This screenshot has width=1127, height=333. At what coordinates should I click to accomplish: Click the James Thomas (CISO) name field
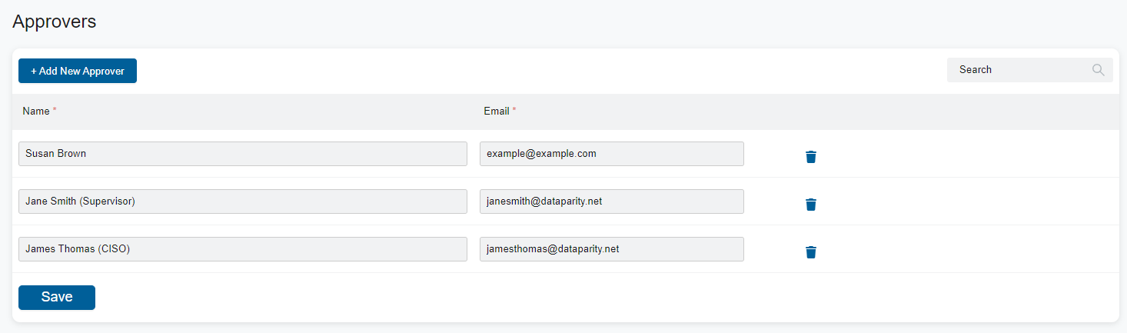[242, 249]
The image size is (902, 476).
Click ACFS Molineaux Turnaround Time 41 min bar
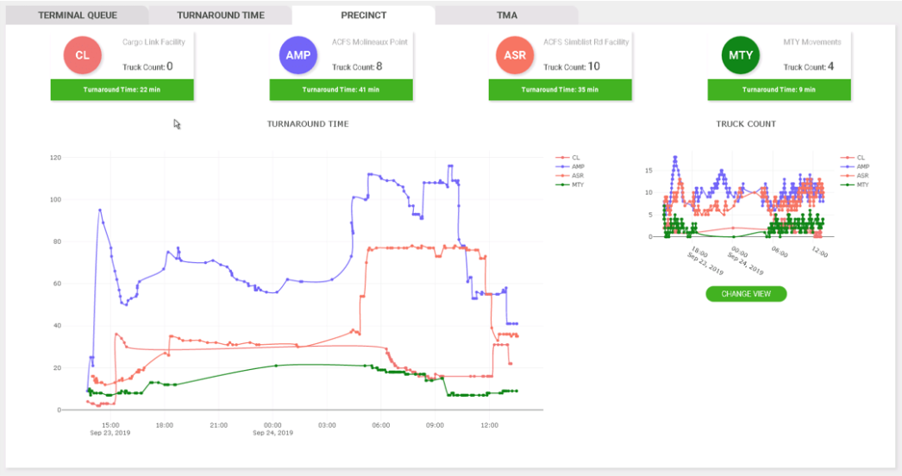pos(341,90)
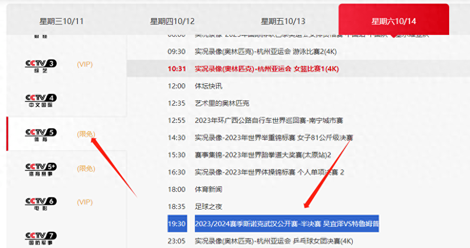This screenshot has width=470, height=248.
Task: Open the 星期五10/13 schedule tab
Action: (283, 21)
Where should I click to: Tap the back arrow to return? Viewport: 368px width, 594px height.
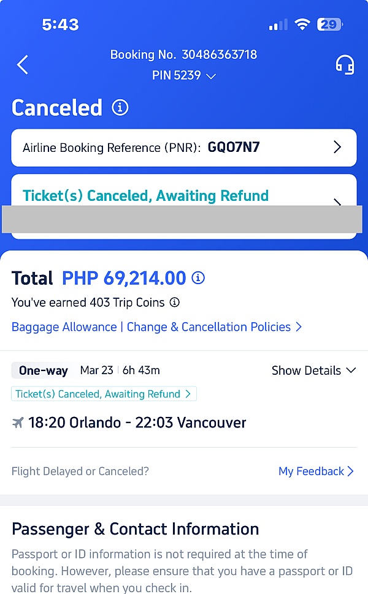(x=21, y=64)
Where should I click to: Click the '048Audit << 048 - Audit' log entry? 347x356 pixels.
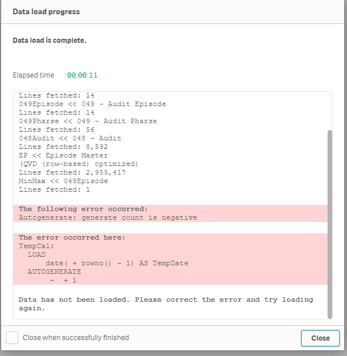(70, 138)
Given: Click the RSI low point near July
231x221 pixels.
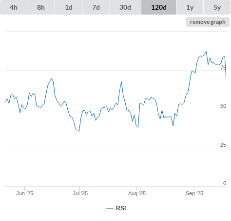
*-*-*
# [Task]
Every line above should be copied exactly, apart from any pictures.

# [Solution for this exercise]
This screenshot has width=1127, height=333. At what coordinates should I click to accomplish: Click the James Thomas (CISO) name field
[242, 249]
The image size is (902, 476).
Click ACFS Molineaux Turnaround Time 41 min bar
pos(341,90)
This screenshot has width=470, height=248.
Task: Open the 星期五10/13 schedule tab
Action: (283, 21)
Where should I click to: Tap the back arrow to return? Viewport: 368px width, 594px height.
(x=21, y=64)
Where should I click to: Click the '048Audit << 048 - Audit' log entry? 347x356 pixels.
(70, 138)
Given: Click the RSI low point near July
231x221 pixels.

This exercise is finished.